● ASSIGNMENT: Go to the line holding "Where should I" in the entries below and write out exactly every line down to and including the line holding "Switch to the".
GIVEN DATA Start Marker
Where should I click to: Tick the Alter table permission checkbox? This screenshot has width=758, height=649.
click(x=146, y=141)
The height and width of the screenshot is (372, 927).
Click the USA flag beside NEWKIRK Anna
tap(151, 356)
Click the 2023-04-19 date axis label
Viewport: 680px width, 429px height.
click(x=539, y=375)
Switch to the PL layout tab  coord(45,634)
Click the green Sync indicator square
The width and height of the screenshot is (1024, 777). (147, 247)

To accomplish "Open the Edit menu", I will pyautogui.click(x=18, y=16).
GIVEN DATA End Marker
GIVEN DATA Start Marker
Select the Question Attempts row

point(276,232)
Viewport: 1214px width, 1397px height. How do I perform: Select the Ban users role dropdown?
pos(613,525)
GIVEN DATA End Marker
GIVEN DATA Start Marker
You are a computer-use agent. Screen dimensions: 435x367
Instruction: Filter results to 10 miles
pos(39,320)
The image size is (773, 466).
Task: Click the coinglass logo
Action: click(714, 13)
GIVEN DATA End Marker
● YOUR SOLUTION:
Where should I click to: Tick the Alter table permission checkbox? This screenshot has width=758, height=649.
click(x=146, y=141)
The height and width of the screenshot is (372, 927).
Click the USA flag beside NEWKIRK Anna
tap(151, 356)
Click the 2023-04-19 date axis label
Viewport: 680px width, 429px height.
click(x=539, y=375)
Switch to the PL layout tab  coord(45,634)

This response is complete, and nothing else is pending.